▶ _PROMPT_:
Format the lines of the records below as a numbered list, leaving out any blank lines.

Some records:

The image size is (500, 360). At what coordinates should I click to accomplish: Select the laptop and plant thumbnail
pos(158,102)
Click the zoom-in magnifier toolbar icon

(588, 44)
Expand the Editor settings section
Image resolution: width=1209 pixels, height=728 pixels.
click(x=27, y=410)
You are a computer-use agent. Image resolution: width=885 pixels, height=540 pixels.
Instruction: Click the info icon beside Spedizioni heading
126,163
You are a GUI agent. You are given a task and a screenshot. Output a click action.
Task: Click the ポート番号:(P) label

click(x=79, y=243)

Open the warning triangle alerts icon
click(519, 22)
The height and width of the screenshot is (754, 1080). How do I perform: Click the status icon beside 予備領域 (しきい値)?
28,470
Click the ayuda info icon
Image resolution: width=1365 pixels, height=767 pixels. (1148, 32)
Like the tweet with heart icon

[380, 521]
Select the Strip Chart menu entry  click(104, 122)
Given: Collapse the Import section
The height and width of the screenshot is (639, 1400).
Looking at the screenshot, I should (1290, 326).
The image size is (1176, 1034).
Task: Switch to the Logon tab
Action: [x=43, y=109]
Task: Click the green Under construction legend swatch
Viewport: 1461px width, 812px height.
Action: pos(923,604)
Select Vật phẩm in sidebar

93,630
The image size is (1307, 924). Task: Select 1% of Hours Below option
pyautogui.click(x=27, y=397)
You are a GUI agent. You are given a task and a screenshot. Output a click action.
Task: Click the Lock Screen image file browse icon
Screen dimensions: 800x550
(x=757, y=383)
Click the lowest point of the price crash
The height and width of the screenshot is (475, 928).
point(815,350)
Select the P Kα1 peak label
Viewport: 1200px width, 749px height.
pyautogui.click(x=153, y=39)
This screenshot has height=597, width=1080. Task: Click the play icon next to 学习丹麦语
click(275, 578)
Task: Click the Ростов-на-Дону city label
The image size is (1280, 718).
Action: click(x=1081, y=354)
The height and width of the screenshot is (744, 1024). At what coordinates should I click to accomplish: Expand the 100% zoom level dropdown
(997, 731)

▶ _CORRECT RESPONSE_:
1. The image size is (500, 360). At what coordinates should I click to accomplish: Select the laptop and plant thumbnail
2. pos(158,102)
3. Click the zoom-in magnifier toolbar icon
4. (588, 44)
5. Expand the Editor settings section
6. Image resolution: width=1209 pixels, height=728 pixels.
7. click(x=27, y=410)
8. You are a computer-use agent. Image resolution: width=885 pixels, height=540 pixels.
9. Instruction: Click the info icon beside Spedizioni heading
10. 126,163
11. You are a GUI agent. You are given a task and a screenshot. Output a click action.
12. Task: Click the ポート番号:(P) label
13. click(x=79, y=243)
14. Open the warning triangle alerts icon
15. click(519, 22)
16. The height and width of the screenshot is (754, 1080). How do I perform: Click the status icon beside 予備領域 (しきい値)?
17. 28,470
18. Click the ayuda info icon
19. Image resolution: width=1365 pixels, height=767 pixels. (1148, 32)
20. Like the tweet with heart icon
21. [380, 521]
22. Select the Strip Chart menu entry  click(104, 122)
23. Given: Collapse the Import section
24. The height and width of the screenshot is (639, 1400).
25. Looking at the screenshot, I should (1290, 326).
26. The image size is (1176, 1034).
27. Task: Switch to the Logon tab
28. Action: [x=43, y=109]
29. Task: Click the green Under construction legend swatch
30. Viewport: 1461px width, 812px height.
31. Action: pos(923,604)
32. Select Vật phẩm in sidebar
33. 93,630
34. The image size is (1307, 924). Task: Select 1% of Hours Below option
35. pyautogui.click(x=27, y=397)
36. You are a GUI agent. You are given a task and a screenshot. Output a click action.
37. Task: Click the Lock Screen image file browse icon
38. Screen dimensions: 800x550
39. (x=757, y=383)
40. Click the lowest point of the price crash
41. The height and width of the screenshot is (475, 928).
42. point(815,350)
43. Select the P Kα1 peak label
44. Viewport: 1200px width, 749px height.
45. pyautogui.click(x=153, y=39)
46. This screenshot has height=597, width=1080. Task: Click the play icon next to 学习丹麦语
47. click(275, 578)
48. Task: Click the Ростов-на-Дону city label
49. The image size is (1280, 718).
50. Action: click(x=1081, y=354)
51. The height and width of the screenshot is (744, 1024). At what coordinates should I click to accomplish: Expand the 100% zoom level dropdown
52. (997, 731)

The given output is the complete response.